Andrew Rafferty with A Celtic State of Mind – The Magician’s Spell: The Nerazzurri’s ‘67 (Part 2)

The next morning, Paolo was readying himself to get into the office. A couple of glasses of wine in the café last night had given him the faintest hint of a hangover, nothing too over the top mind, but enough to dull the edge slightly. Fuzzy though his head was, his mind was still tumbling at the thought of last night’s result. Inter into a play-off against the team from Sofia? And Celtic already in the final. It could still happen. His local team versus his home team.

Paulo was so deep in thought, he didn’t notice he was taking a bit longer than normal with his morning routine in the bathroom and realized this when his sister Clara rattled the door. “Get a move on you, you big Stronzo,” she remonstrated. “Yeah, yeah, give me a minute,” he replied, acting the role of the annoying bigger brother to a tee. He finished up a little quicker than he had been going, and opened the door with a bow and a flourish. His sister replied by sticking her tongue out, pushing past him and muttering insults, before slamming the door behind her. Paolo chuckled and went back to the room he shared with his little brother Matteo, to continue getting ready.

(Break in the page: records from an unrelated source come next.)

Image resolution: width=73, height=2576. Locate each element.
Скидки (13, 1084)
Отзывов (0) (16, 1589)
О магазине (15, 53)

His young brother was snoring almost noiselessly in his bed as Paolo entered. The older Zucco thought about waking him, then shook his head with a smile. He pulled on his blue shirt and started fiddling with the buttons, as his mind drifted back to the football. A play-off meant another chance for Inter to meet Celtic in the final. What a game that would be: his favourite teams playing each other in Lisbon for the Big Cup! He threw on his tie and started to head out the room. In a sudden change of heart, he decided to wake his brother with a rough shake after all. “Wakey-wakey,” he yelped, in the poor boy’s ear. Paolo didn’t even wait for the response and was already out the room when he saw a pillow come flying out into the hall and heard curses fill the air. He grinned again as he jumped smartly downstairs straight into the café. ‘’Serves you right you lazy wee piscialetto!’’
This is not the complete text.